TWO: Pull Under, Don't Drop Under

 

Coaches lie all the time. "One step at a time" is the mantra. And that means we are forced to have you erring on one side or the other of some arbitrary line. One way we lie to you is by saying your goal is to explode the bar off the hip, then dive to the bottom as fast as possible.

 

That's a lie. It's a useful lie for a number of reasons, though.

 

If you are like most adult beginners, you have a horrible habit of hitting the hips with the bar and then continuing to pull up on the bar with your arms while the rest of your body remains standing up totally straight! We call that "over pulling."

 

olympic weightlifting, weightlifting, olympic lifting, strength trainingI use the "dive under the bar" lie myself because if you tell a beginner to do anything at all with their arms - anything - they will almost invariably over pull.

 

So, I've fixed one problem with my lie. But I've created another: When you are in the habit of diving to rock bottom on every single rep, no matter what, then you are increasing your chances of the bar landing on your head. 

 

Let's use a hypothetical example to understand why. Assume that when you are in the full overhead squat position, the measurement from the floor to the bar is six inches (What? I'm imagining you as a Smurf).

 

Now let's imagine that you are ultra-powerful one day - like Dave was - and you explode a PR attempt (heavy!) up to seven inches? Because you listen well, and learned to dive to the bottom when the bar hits your hip, you beat the bar to the bottom and the bar ends up a full inch above your outstretched hands.

 

This results in a CRASH!

 

It doesn't take a full inch of difference to cause a major crash with heavy weights. If you are anything less than dinosaur ready - super locked! - then you are risking the bar landing on your head.

 

The fix is to catch the bar where it lands.
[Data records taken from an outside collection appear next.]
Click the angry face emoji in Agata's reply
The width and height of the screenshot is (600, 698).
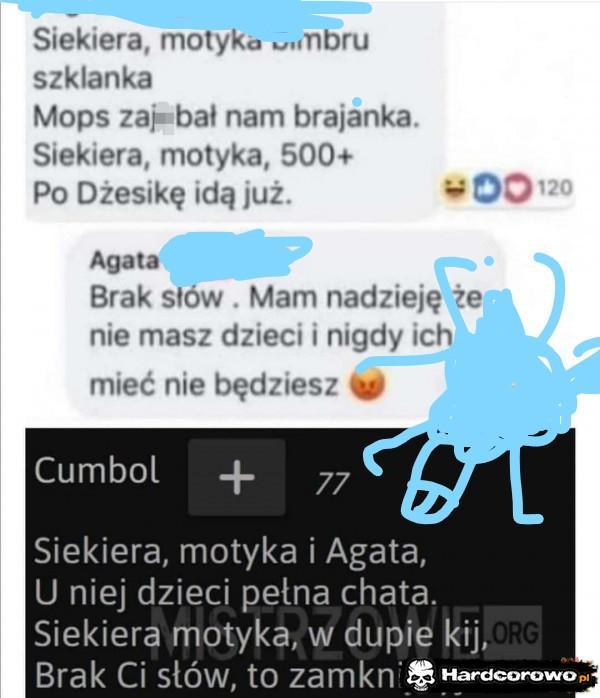tap(368, 384)
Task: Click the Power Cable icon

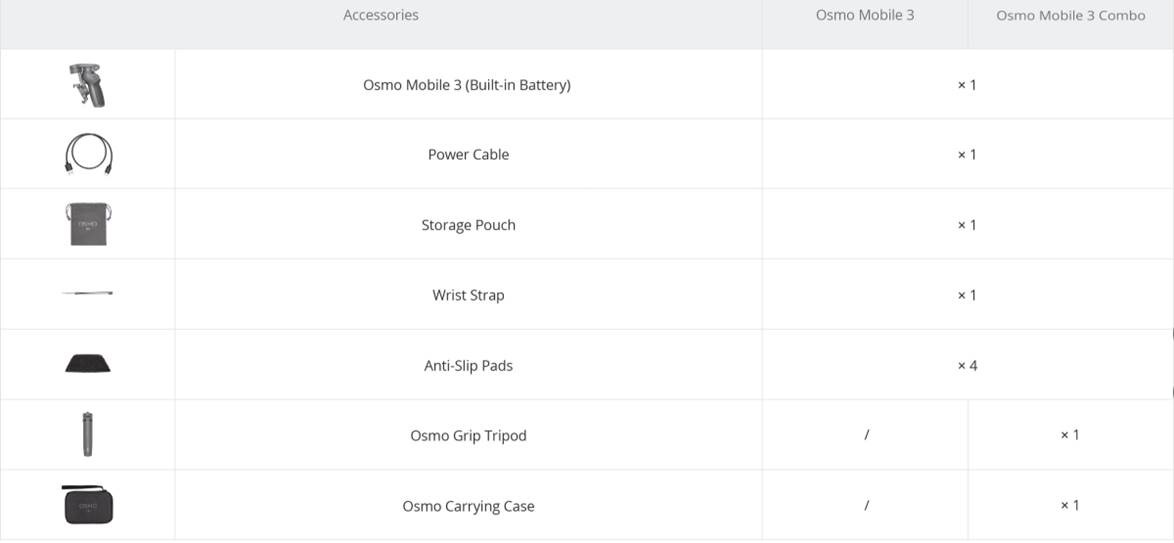Action: (88, 155)
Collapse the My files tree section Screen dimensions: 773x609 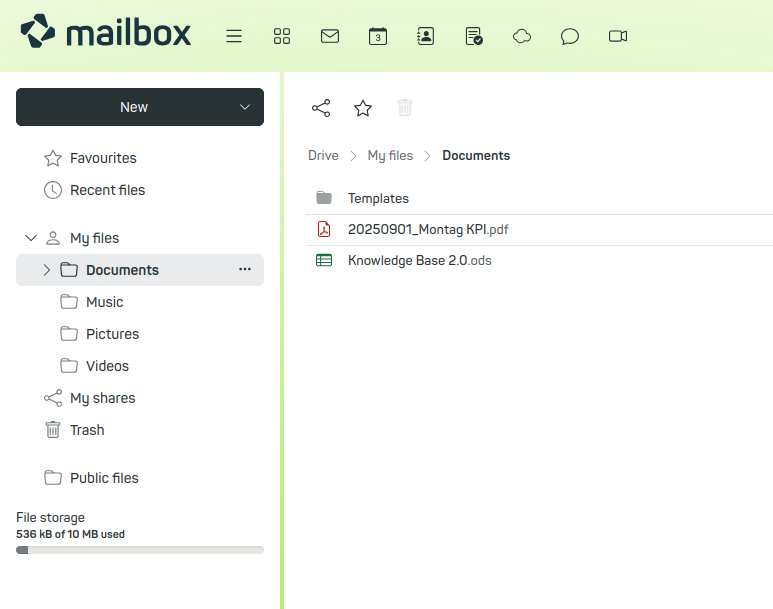coord(30,238)
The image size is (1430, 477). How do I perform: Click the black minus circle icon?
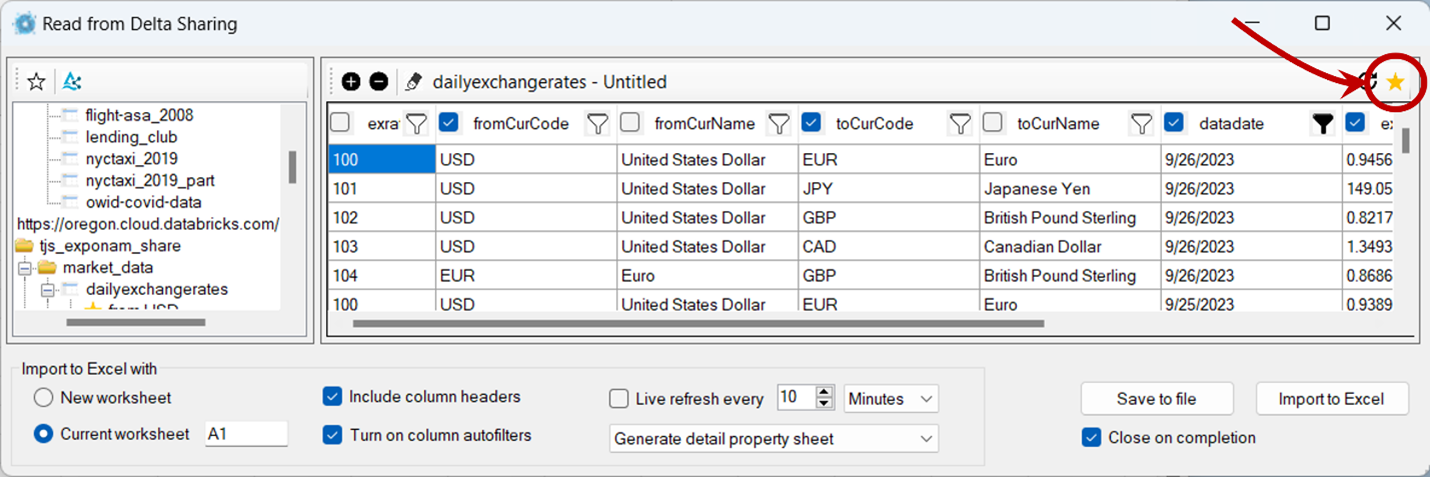pos(378,82)
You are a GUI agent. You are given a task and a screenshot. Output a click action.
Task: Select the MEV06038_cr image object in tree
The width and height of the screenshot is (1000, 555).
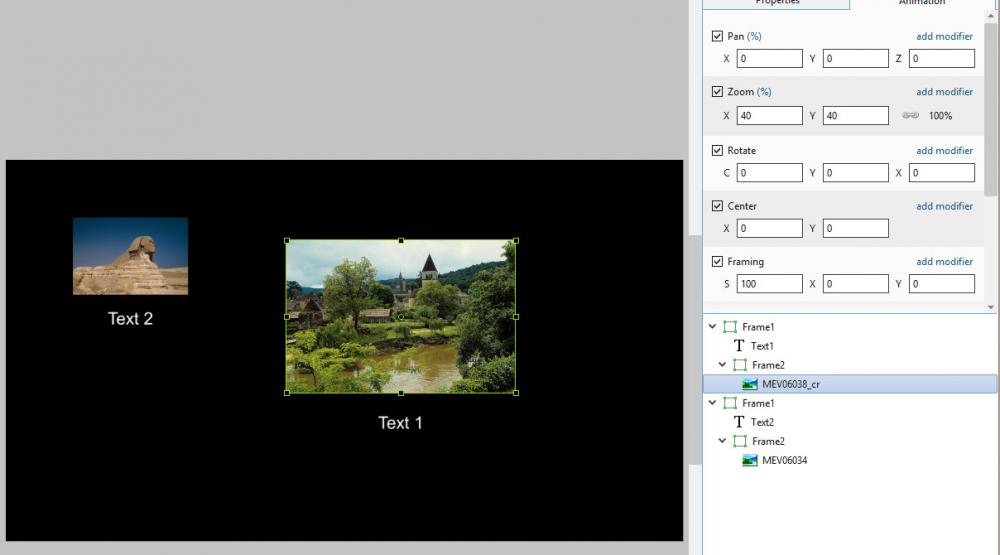coord(790,384)
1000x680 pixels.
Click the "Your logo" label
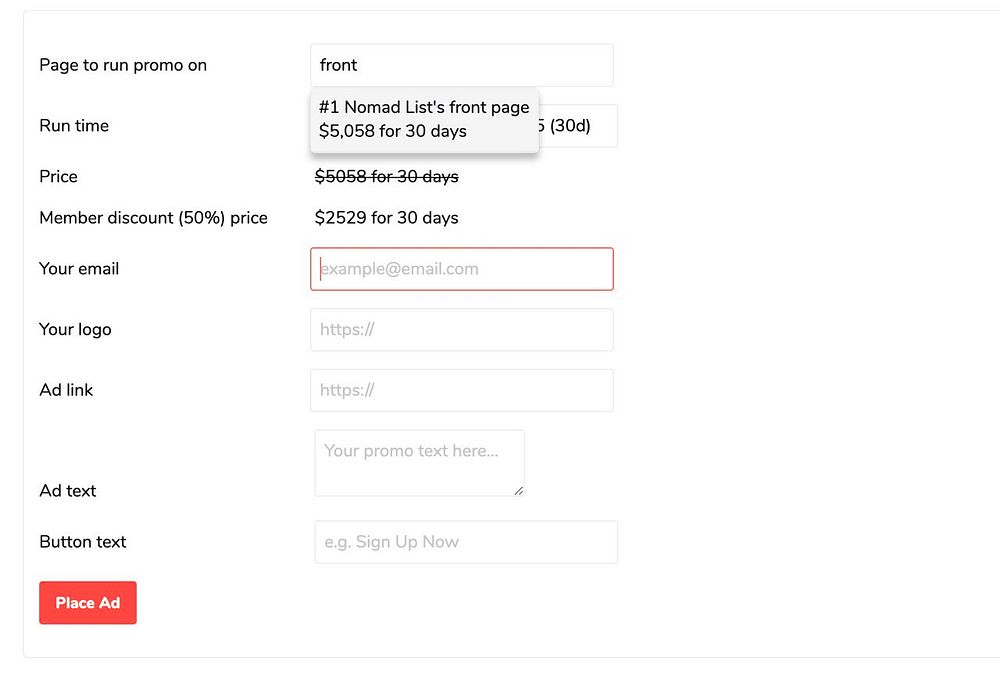tap(75, 330)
Almost every lift you ever take will put the bar somewhere between a tall power snatch and a full overhead squat. It will be in the large gray area in-between. Your goal is to get very good at learning exactly where the bar is going and meeting the bar there exactly.

 

olympic weightlifting, weightlifting, olympic lifting, strength trainingYou do this by pulling yourself under the bar, rather than simply diving down to rock bottom on every attempt. When the bar hits your hips, you start to pull yourself down as fast as possible. This puts you in control of the bar at all times. There should NEVER be a time when the bar and you are not in sync.

 

Control the bar; don't let it control you.

 

Hit the hip. Pull yourself down. Lockout. Save your head…and watch out for dinosaurs.